## Aim of the exercise
The first line of the listing opens the range and the line with "You are a GUI" closes it; repeat those lines and all between them word for word, leaving out the pictures.

## Input records
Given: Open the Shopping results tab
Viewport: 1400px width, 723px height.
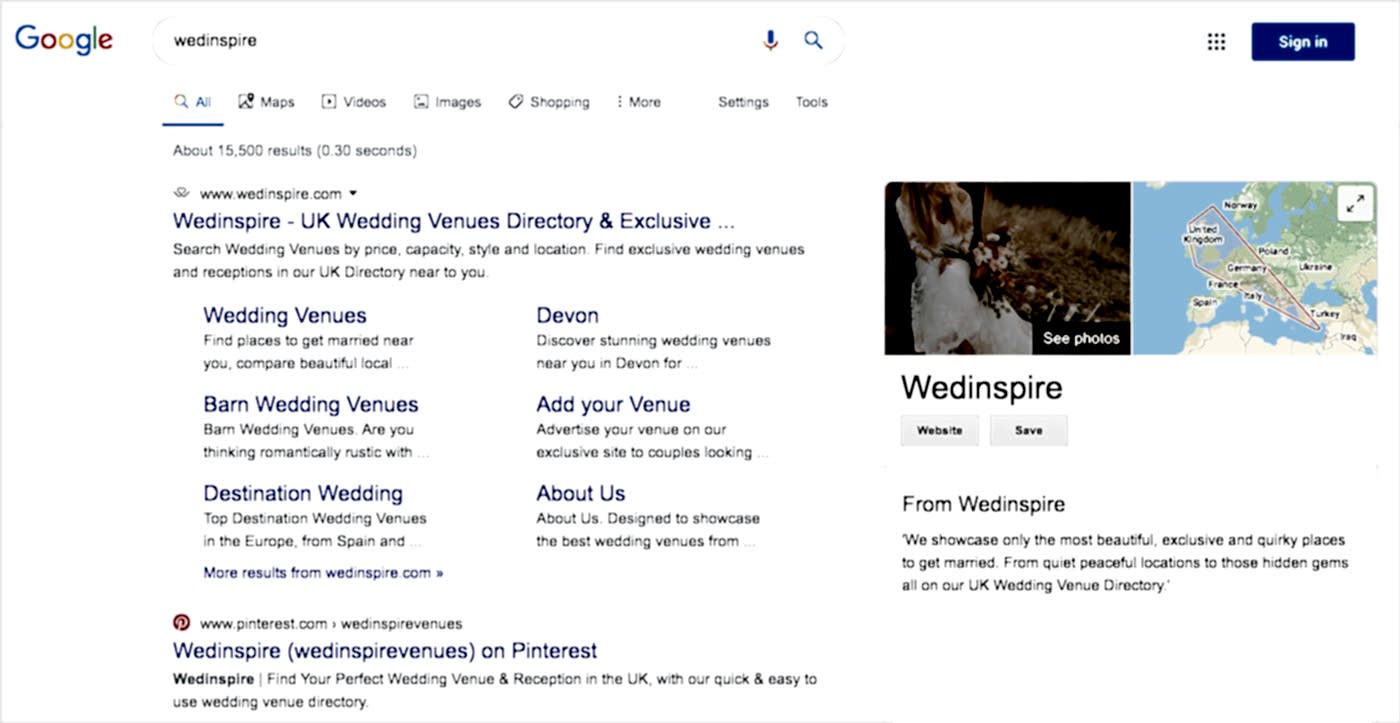Looking at the screenshot, I should point(549,102).
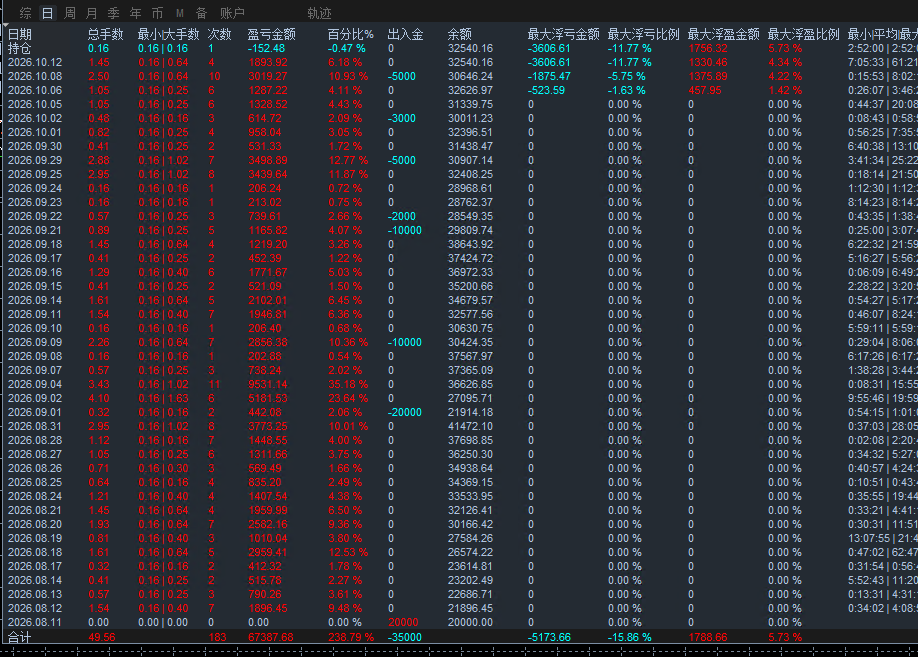The width and height of the screenshot is (918, 657).
Task: Open the 备 notes tab
Action: (x=201, y=13)
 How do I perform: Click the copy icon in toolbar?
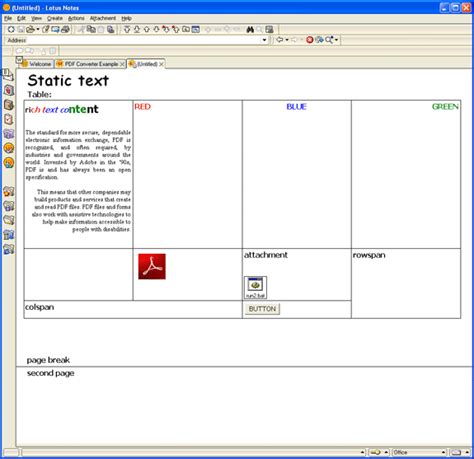[91, 29]
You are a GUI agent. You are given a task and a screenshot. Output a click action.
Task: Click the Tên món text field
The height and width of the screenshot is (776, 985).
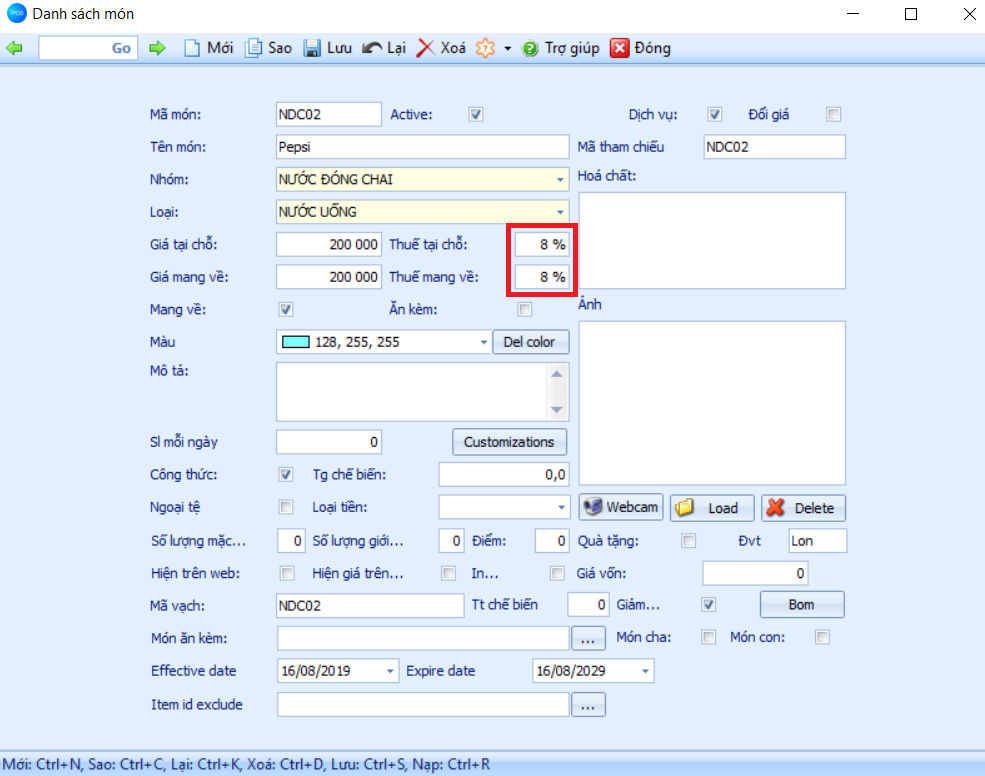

## Exercise answer
Given: Open the Shopping results tab
Viewport: 1400px width, 723px height.
Looking at the screenshot, I should point(549,102).
The width and height of the screenshot is (918, 657).
Task: Open the 备 notes tab
Action: (x=201, y=13)
 How do I perform: Click the copy icon in toolbar?
[91, 29]
You are a GUI agent. You are given a task and a screenshot. Output a click action.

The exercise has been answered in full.